Amid the Ukraine war, the EU is continuing to purchase Russia’s natural gas due to its huge reliance on the fossil fuel, handing billions to the Kremlin. And as Russian supplies account for around 40 percent of all its gas imports, this has made it difficult for the bloc to address sanctioning gas. While it has not yet included a gas ban in sanctions package, it has unveiled its REPowerEU strategy which details the blueprint to phase out imports of Russian gas and oil by 2027.
Part of that plan involves purchasing gas from alternative suppliers like Israel and Egypt, which the bloc now appears to be pressing ahead with.
According to a draft document, the EU will sign a gas deal with Egypt later this month.

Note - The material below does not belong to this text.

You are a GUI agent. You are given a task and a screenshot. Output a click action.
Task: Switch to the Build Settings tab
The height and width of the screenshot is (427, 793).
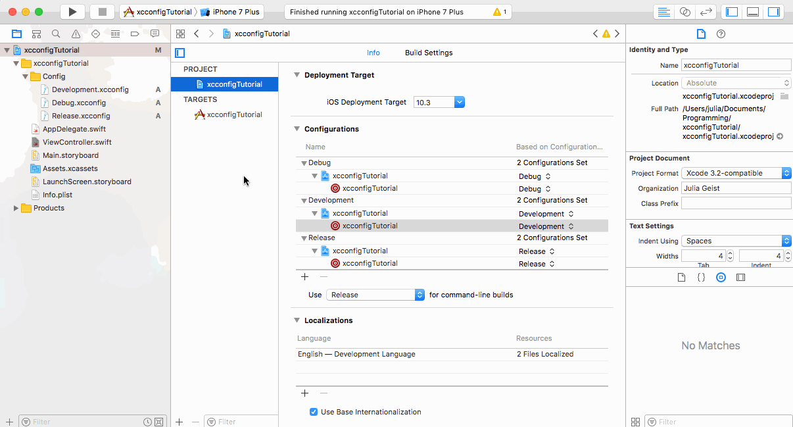tap(429, 53)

The draft statement also notes that Israel, Egypt and the EU are all poised to sign a memorandum when Commission President Ursula von der Leyen heads to Cairo.
The draft document reads: “Security of gas supply is a common major concern.
“Egypt and the EU will work together on the stable delivery of gas to the EU.”
The deal could involve Israeli natural gas being sent to Egypt to be liquified at the country’s processing plants.
This liquified natural gas (LNG) would then be shipped into the bloc.
Romania is reportedly one of the keenest EU advocates of this, saying in April it would help to bolster the bloc’s energy security.
And this is not the only tactic floated to help the EU slash its dependence on Russian energy.
The European Commission has also been pushing for an oil embargo, but the proposal needs approval from all 27 members of the bloc.